In this example, you will fine-tune a 90% pruned BERT model onto some sentiment-analysis datasets using SparseML's CLI.
Sparse Transfer Learning is very similiar to the typical transfer learning process used to train NLP models, where we fine-tune a pretrained checkpoint onto a smaller downstream dataset. With Sparse Transfer Learning, however, we simply start the fine-tuning process from a pre-sparsified checkpoint and maintain sparsity while the training process occurs.
SparseZoo, Neural Magic's open source repository of pre-sparsified models, contains a 90% pruned version of BERT, which has been sparsified on the upstream Wikipedia and BookCorpus datasets with the masked language modeling objective. We will use this model as the starting point for the transfer learning process.
In this tutorial, you will learn how to:
- Sparse Transfer Learn onto a GLUE task (SST2)
- Sparse Transfer Learn onto a Custom Dataset (Rotten Tomatoes)
- Sparse Transfer Learn with a Custom Teacher (Rotten Tomatoes)
Install SparseML via pip
:
pip install sparseml[transformers]
SparseML's CLI offers pre-made training pipelines for common NLP tasks, including text classification.
The CLI enables you to kick-off training runs with various utilities like dataset loading and pre-processing, checkpoint saving, metric reporting, and logging handled for you.
All we have to do is pass a couple of key arguments:
--model_name_or_path
specifies the starting checkpoint to load for training--task
specifies a glue task to train on--recipe
specifies path a recipe to use to apply sparsification algorithms or sparse transfer learning to the model. For Sparse Transfer Learning, we will use a recipe that instructs SparseML to maintain sparsity during the training process and to apply quantization over the final few epochs.
To launch a Sparse Transfer Learning run, we first need to create a Sparse Transfer Learning recipe.
Recipes are YAML files that specify sparsity related algorithms and hyper-parameters.

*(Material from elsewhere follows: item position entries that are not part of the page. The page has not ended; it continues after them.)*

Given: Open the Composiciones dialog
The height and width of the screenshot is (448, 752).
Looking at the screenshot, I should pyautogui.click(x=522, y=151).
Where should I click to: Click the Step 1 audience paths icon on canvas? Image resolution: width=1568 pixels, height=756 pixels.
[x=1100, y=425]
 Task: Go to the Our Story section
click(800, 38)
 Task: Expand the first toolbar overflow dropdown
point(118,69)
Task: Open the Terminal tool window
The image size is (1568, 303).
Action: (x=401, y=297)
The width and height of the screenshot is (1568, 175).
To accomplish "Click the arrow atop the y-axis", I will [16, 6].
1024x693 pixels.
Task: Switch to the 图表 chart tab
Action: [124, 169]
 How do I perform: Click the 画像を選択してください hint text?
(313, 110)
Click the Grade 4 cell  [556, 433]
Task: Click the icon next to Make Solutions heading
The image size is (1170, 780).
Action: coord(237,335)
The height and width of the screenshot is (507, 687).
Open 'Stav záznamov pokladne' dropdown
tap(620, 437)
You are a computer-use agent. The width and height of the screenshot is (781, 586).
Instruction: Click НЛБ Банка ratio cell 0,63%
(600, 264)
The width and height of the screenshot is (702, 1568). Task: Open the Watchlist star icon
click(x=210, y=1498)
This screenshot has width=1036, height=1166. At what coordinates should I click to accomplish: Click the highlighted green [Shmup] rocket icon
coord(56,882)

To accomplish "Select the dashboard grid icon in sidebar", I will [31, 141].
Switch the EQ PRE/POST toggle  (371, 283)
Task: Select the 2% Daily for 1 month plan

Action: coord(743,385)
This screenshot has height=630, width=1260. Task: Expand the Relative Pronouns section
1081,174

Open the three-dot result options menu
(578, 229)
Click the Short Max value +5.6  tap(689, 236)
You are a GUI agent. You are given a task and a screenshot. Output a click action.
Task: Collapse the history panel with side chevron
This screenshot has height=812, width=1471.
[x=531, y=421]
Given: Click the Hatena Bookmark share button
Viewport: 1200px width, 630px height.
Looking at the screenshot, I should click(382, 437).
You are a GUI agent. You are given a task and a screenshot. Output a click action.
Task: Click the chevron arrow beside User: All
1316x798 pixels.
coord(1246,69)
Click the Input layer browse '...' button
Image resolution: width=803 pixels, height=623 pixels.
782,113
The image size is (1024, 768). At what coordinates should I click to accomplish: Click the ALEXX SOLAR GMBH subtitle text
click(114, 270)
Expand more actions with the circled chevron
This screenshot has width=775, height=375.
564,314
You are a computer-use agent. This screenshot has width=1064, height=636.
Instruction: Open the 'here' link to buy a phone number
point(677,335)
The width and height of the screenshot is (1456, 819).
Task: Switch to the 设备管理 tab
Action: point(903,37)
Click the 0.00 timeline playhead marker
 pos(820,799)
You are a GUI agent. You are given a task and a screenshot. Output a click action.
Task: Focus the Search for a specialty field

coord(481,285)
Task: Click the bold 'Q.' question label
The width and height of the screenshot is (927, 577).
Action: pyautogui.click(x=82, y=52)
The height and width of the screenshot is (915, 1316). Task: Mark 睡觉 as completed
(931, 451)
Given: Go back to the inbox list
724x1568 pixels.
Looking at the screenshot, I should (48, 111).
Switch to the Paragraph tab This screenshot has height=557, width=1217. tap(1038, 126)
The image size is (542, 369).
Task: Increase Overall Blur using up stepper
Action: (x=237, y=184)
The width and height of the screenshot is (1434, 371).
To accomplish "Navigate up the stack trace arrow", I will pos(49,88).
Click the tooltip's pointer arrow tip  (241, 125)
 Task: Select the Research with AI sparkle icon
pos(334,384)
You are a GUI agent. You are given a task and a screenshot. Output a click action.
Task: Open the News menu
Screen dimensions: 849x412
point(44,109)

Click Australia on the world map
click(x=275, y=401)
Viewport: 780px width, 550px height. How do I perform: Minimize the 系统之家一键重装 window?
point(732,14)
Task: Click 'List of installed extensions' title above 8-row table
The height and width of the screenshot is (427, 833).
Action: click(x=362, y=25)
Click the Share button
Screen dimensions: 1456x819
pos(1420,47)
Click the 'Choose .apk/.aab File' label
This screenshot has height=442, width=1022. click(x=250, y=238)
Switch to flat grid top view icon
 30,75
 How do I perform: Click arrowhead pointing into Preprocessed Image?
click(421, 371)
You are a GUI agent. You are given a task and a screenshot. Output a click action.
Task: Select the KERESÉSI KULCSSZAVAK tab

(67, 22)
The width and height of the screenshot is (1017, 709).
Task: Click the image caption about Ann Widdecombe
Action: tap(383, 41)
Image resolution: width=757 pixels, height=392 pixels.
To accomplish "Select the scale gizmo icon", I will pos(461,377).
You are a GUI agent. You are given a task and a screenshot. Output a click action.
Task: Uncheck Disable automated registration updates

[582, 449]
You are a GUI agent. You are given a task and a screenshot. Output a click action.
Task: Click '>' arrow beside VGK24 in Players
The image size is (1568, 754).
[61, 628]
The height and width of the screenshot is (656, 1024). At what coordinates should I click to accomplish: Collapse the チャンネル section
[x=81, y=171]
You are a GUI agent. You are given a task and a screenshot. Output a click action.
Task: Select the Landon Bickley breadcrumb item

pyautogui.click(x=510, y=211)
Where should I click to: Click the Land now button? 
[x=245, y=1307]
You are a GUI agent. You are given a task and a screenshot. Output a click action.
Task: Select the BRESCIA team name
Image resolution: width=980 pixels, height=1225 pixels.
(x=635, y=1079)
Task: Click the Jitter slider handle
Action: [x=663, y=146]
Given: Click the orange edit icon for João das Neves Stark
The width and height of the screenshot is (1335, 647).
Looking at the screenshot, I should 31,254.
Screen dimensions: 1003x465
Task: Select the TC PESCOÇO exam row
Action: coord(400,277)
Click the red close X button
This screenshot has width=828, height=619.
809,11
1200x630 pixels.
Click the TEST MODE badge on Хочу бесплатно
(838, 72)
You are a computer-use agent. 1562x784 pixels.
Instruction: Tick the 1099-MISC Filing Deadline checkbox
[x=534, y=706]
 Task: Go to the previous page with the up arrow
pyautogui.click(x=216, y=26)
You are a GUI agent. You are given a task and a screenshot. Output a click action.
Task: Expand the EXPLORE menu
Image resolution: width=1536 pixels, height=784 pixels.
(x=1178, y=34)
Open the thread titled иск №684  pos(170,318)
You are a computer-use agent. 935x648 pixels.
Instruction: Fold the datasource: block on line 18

SparseML parses the recipes and updates the training loops to apply the specified sparsification algorithms to the model.
In the case of SST2, there is a premade recipe in the SparseZoo:
version: 1.1.0
# General Variables
num_epochs: &num_epochs 13
init_lr: 1.5e-4
final_lr: 0
qat_start_epoch: &qat_start_epoch 8.0
observer_epoch: &observer_epoch 12.0
quantize_embeddings: &quantize_embeddings 1
distill_hardness: &distill_hardness 1.0
distill_temperature: &distill_temperature 2.0
weight_decay: 0.01
# Modifiers:
training_modifiers:
- !EpochRangeModifier
end_epoch: eval(num_epochs)
start_epoch: 0.0
- !LearningRateFunctionModifier
start_epoch: 0
end_epoch: eval(num_epochs)
lr_func: linear
init_lr: eval(init_lr)
final_lr: eval(final_lr)
quantization_modifiers:
- !QuantizationModifier
start_epoch: eval(qat_start_epoch)
disable_quantization_observer_epoch: eval(observer_epoch)
freeze_bn_stats_epoch: eval(observer_epoch)
quantize_embeddings: eval(quantize_embeddings)
quantize_linear_activations: 0
exclude_module_types: ['LayerNorm', 'Tanh']
submodules:
- bert.embeddings
- bert.encoder
- bert.pooler
- classifier
distillation_modifiers:
- !DistillationModifier
hardness: eval(distill_hardness)
temperature: eval(distill_temperature)
distill_output_keys: [logits]
constant_modifiers:
- !ConstantPruningModifier
start_epoch: 0.0
params: __ALL_PRUNABLE__
regularization_modifiers:
- !SetWeightDecayModifier
start_epoch: 0.0
weight_decay: eval(weight_decay)
The Modifiers
are the important items that encode how SparseML should modify the training process for Sparse Transfer Learning:
ConstantPruningModifier
tells SparseML to pin weights at 0 over all epochs, maintaining the sparsity structure of the networkQuantizationModifier
tells SparseML to quanitze the weights with quantization aware training over the last 5 epochsDistillationModifier
tells SparseML how to apply distillation during the training process, targeting the logits
SparseML parses the modifiers and updates the training process to implement the algorithms and hyperparameters specified in the recipes.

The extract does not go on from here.